Martín Bernat (fl. 1450 -1505) was a Spanish Gothic style painter, active in Zaragoza, where he had a long collaboration with Bartolomé Bermejo. His dates of birth and death are not known.

==Early career==
Son of another painter of the same name, it was documented that Bernat "promised to end within two years the altar of Santo Domingo de Silos left in Daroca unfinished by Bartolome Bermejo". The altarpiece, probably dismantled in the eighteenth century as a result of a fire suffered by the church, preserved in the Museo del Prado central table with the effigy of the owner, probably the only fully completed by Bermejo, and depicting the king Fernando I of Castile welcoming Santo Domingo de Silos. According to the documentation Bernat work was completed or retouched by Bermejo in incarnations. Between 1479 and 1484 he appears again documented together with Bartolomé Bermejo, busy restoring the polychrome altarpiece of the Cathedral and the painting of John de Lobera altarpiece for the chapel of the Visitation of the Pillar of Zaragoza, which now resides in a private collection.

==Collaborations==
This collaboration between Bernat and Bermejo left a deep imprint on Bernat and, generally speaking, in the Aragonese painting of the late fifteenth century, where enshrined saint typology created by Bermejo in Santo Domingo de Daroca is repeated often, especially in works attributed to Bernat or his circle, such as the St. Victorian between San Gaudioso and Saint Nazaire Cathedral or the San Blas Barbastro between San Vicente and San Lorenzo of the parish of St. Mary Magdalene of Lécera.

Along with Miguel Ximénez, Bernat was hired in 1485 to execute the high altar of the parish church of Blesa in the Province of Teruel, dedicated to the Legend of the Holy Cross, now in the Museum of Zaragoza. The fact that most of the payments were intended to Ximénez, who in 1487 charged and alone, suggests that participation was a minor Bernat contribution. He and his workshop in this altarpiece attributed the stronger character tables "primitive" and greater proximity to Bermejo, which are located in the attic, with the representation of a number of prophets, and the right side of the street, destined to the Passion of Christ, with scenes of Jesus before Caiaphas, Jesus with the Cross and Descent.

==Work remains==
Both painters, with independent workshops but often associated in large works, again collaborated in 1489 to decorate the altar of All Saints for the Augustinians of Zaragoza, a lost work which is known from the fact that the two painters traveled to Barcelona accompanied by a monk of the convent of Aragon, in order to study the high altar of St. Augustine by Jaume Huguet. A year later Bernat came into contact with the Castilian painter Fernando del Rincón, signing a partnership agreement for future collaborations in Zaragoza.

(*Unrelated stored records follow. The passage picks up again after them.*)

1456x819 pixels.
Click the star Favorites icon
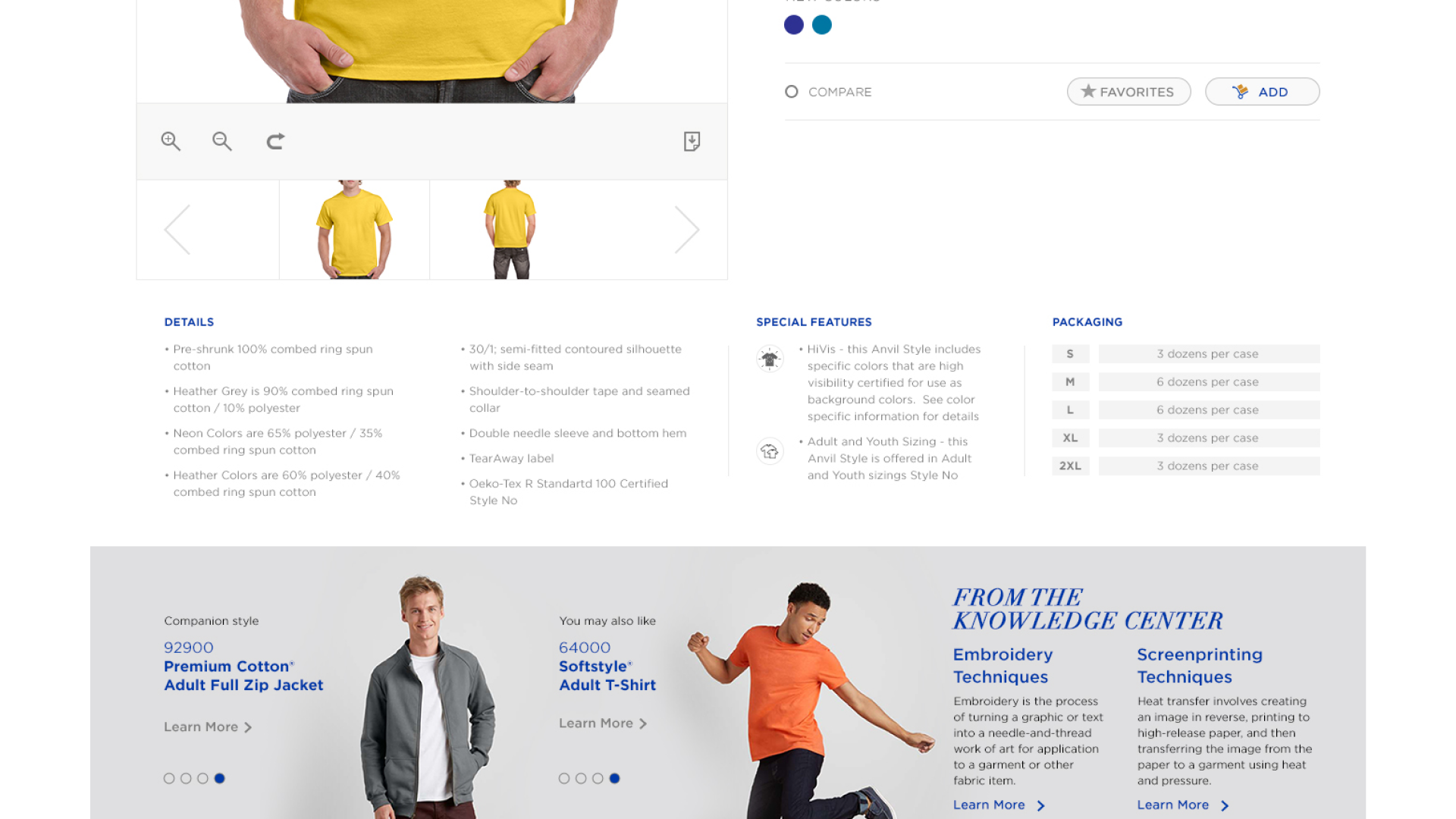click(x=1089, y=91)
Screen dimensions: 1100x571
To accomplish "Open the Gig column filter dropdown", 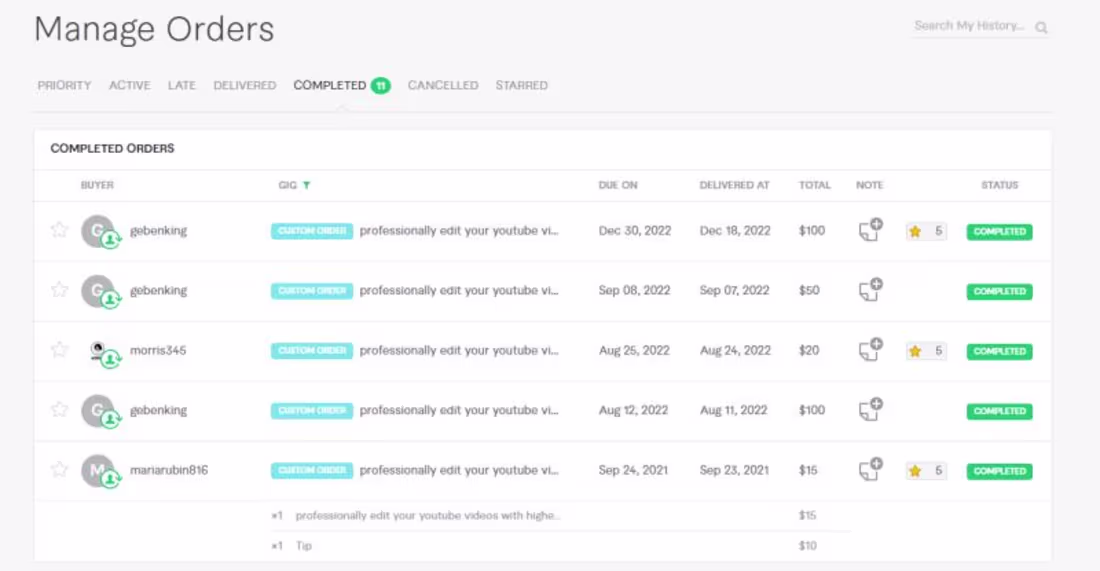I will click(307, 185).
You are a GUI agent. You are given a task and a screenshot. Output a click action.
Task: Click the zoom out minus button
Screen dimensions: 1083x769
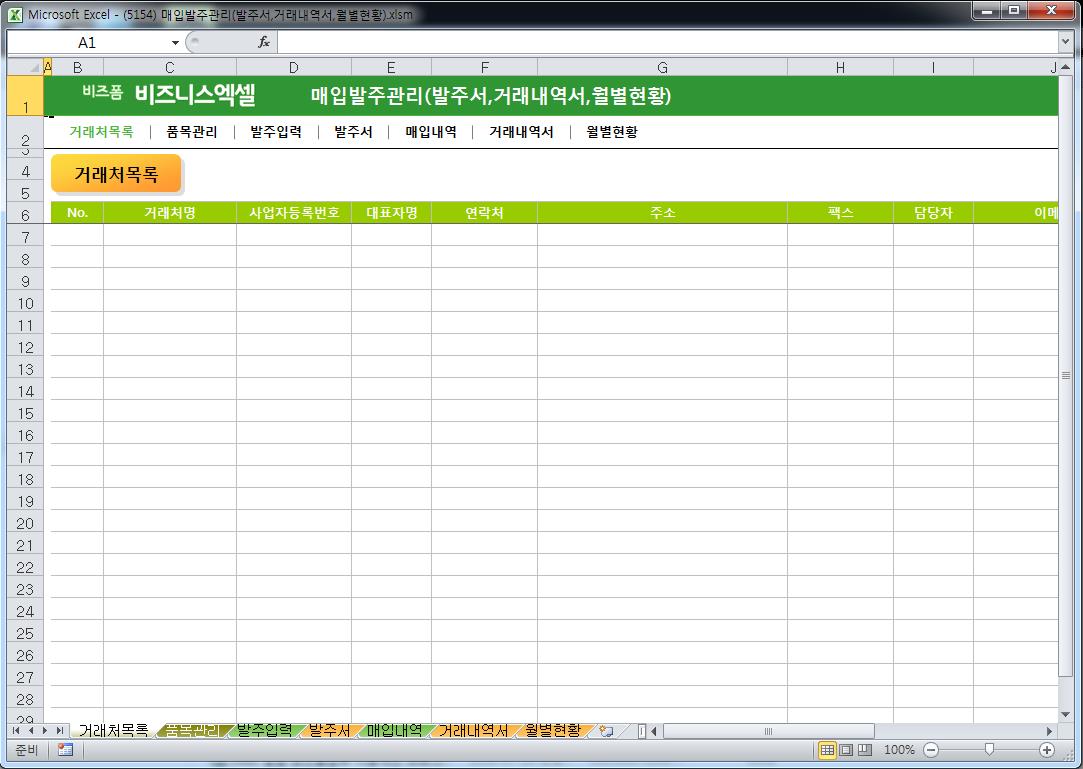point(931,750)
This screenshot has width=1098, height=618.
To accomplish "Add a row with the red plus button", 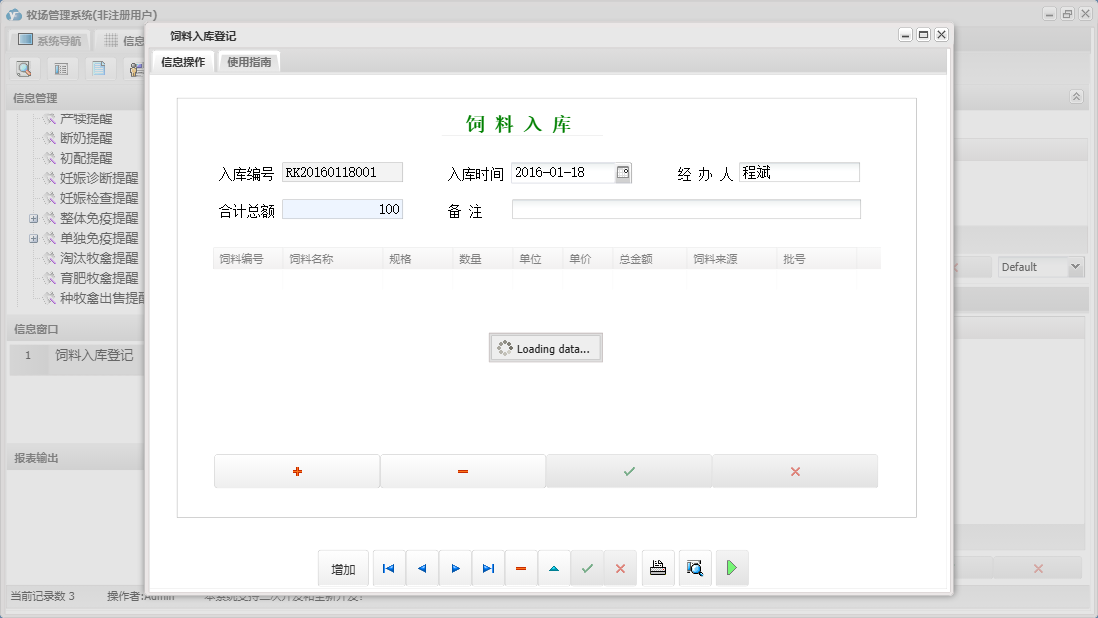I will click(297, 471).
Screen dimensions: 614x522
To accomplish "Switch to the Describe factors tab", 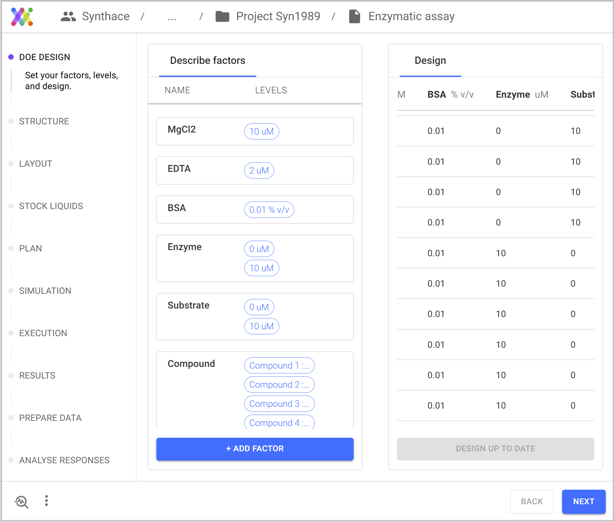I will [x=207, y=61].

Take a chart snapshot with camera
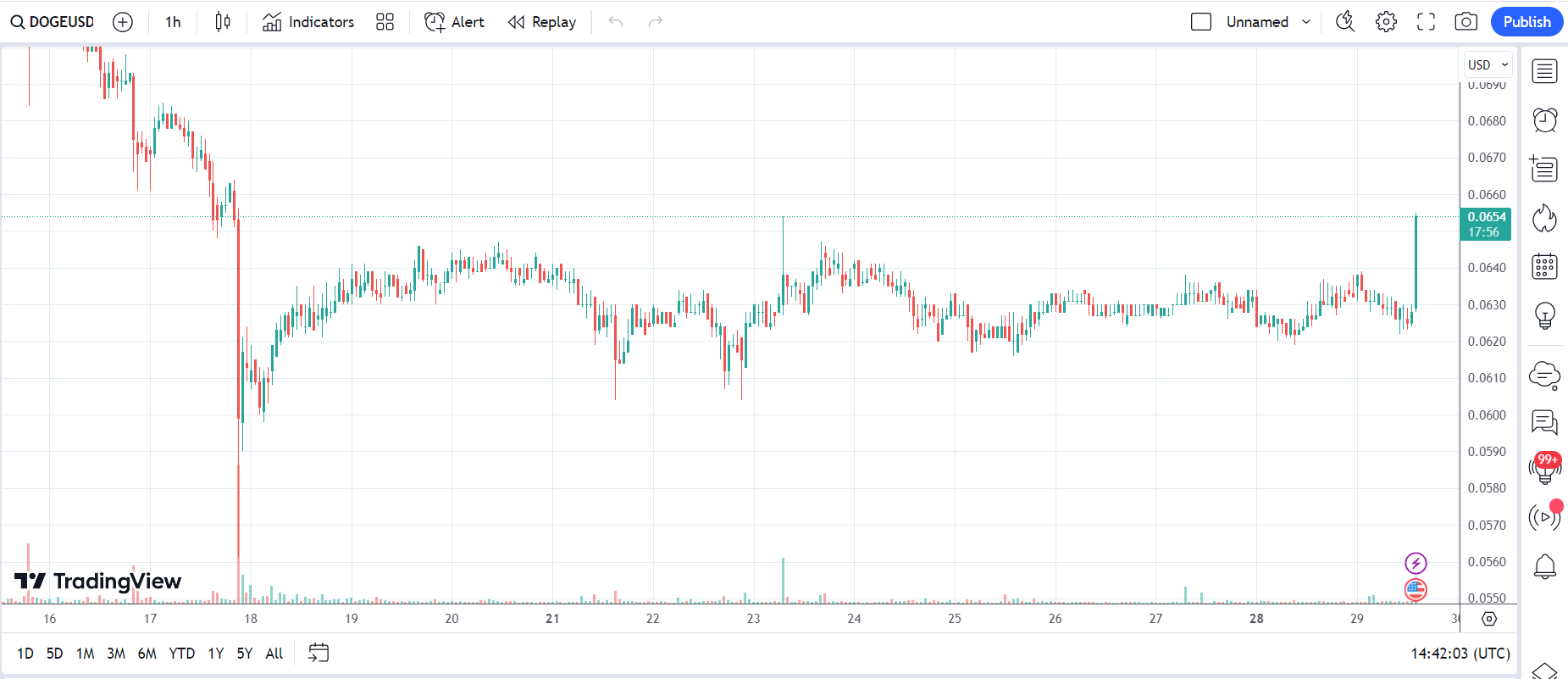1465,22
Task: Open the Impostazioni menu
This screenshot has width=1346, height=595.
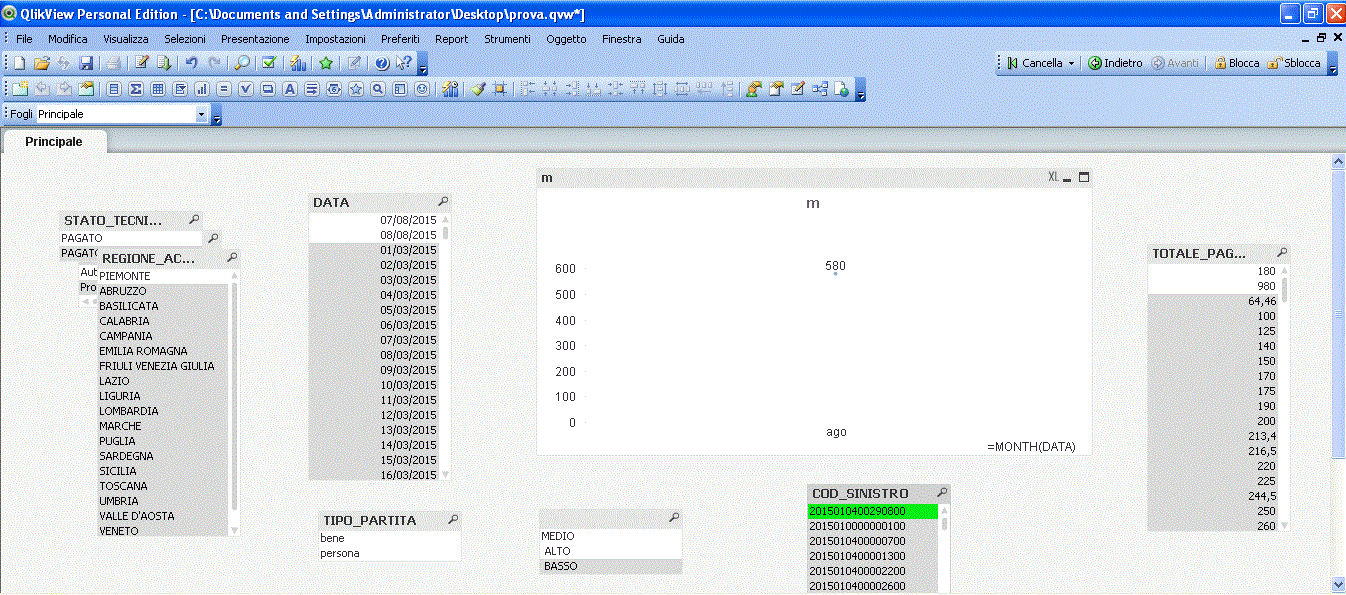Action: 335,39
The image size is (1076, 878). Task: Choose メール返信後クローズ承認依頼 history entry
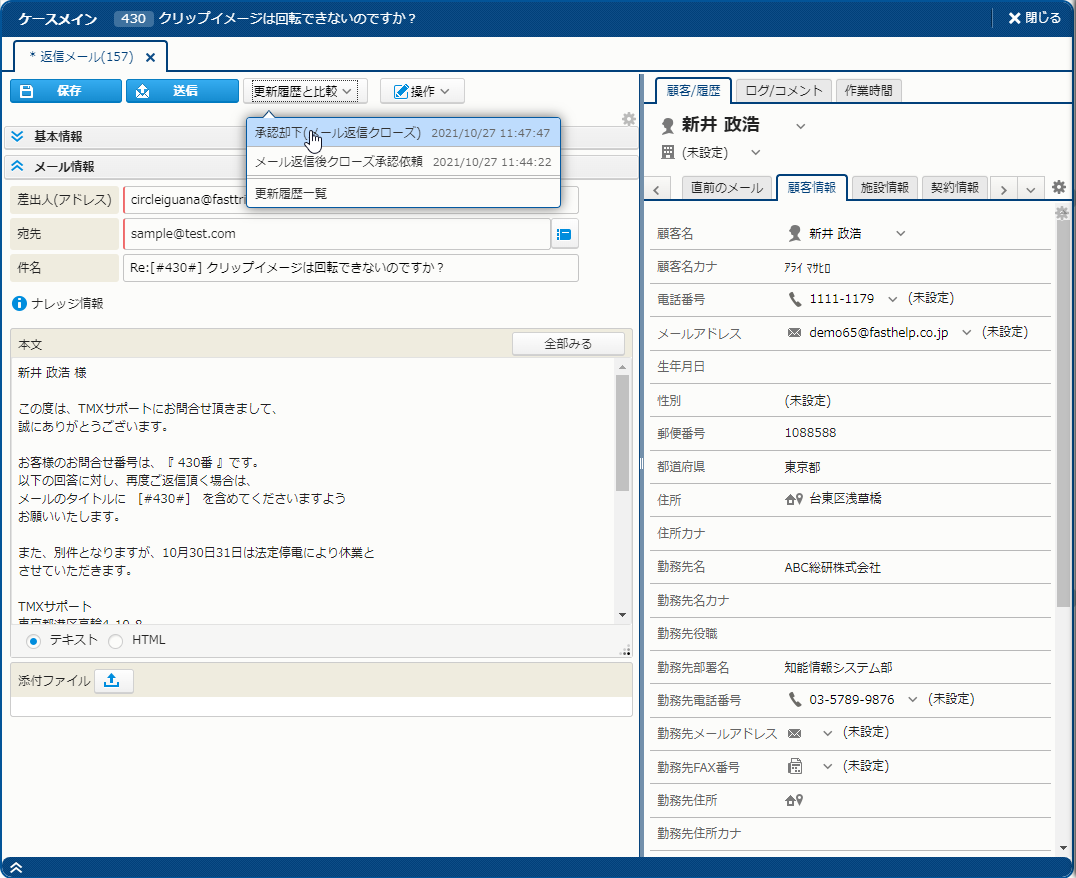[x=339, y=161]
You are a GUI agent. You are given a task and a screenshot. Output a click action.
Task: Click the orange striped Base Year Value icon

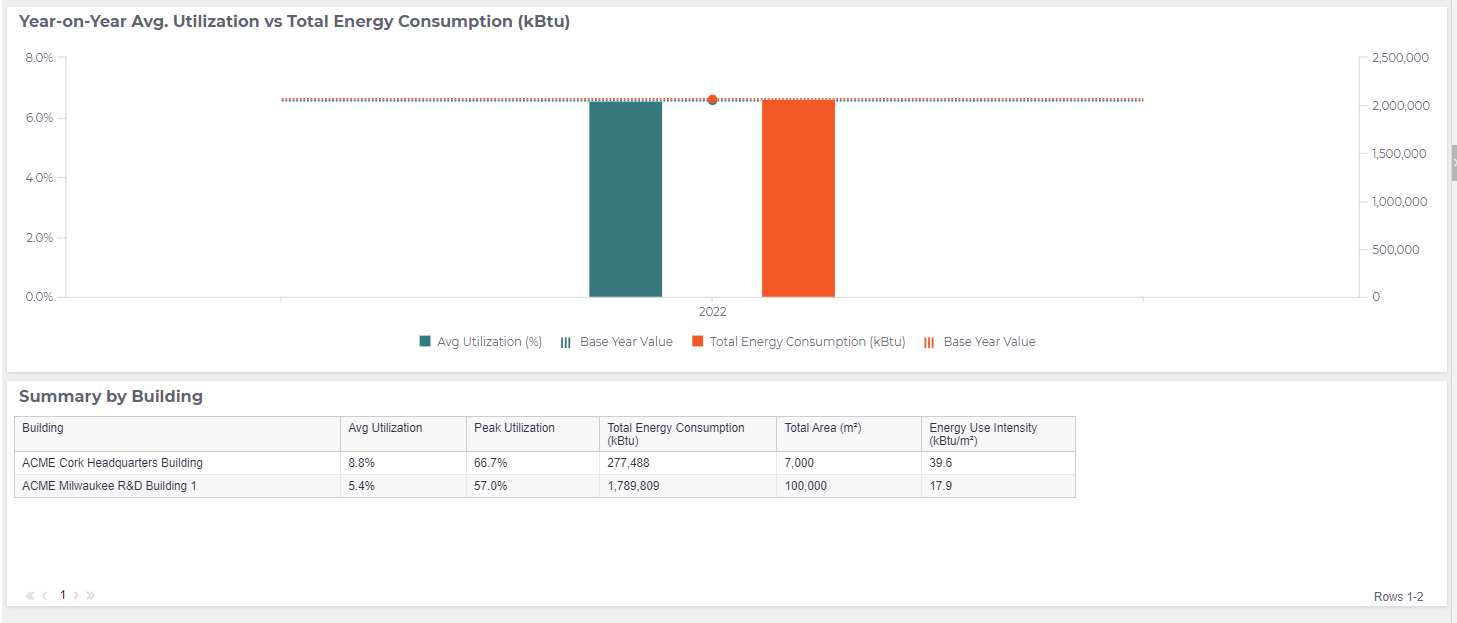pos(929,342)
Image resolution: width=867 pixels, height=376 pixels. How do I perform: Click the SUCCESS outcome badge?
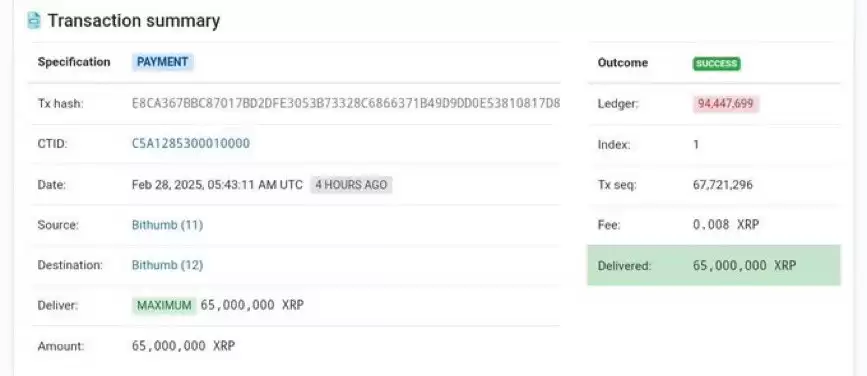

The surviving documents refer to a large number of contracts, and indicate that Bernat enjoyed an excellent reputation and could maintain a fruitful workshop, whose impact can be seen in numerous altarpieces in the Aragonese region. However the only works documented and preserved, with the exception of the Blesa altarpiece, are quite late, both from 1493 and listed on the marriage contract of the painter with Maria de Soria. These are the altarpieces for the chapel of Talavera or the Purification in the Tarazona Cathedral with interesting allegories of the Virtues and the Liberal Arts painted in grisaille, and the one in the church of San Juan Bautista de Zaidín, from which is preserved the central panel, in the Diocesan and Regional Museum of Lérida.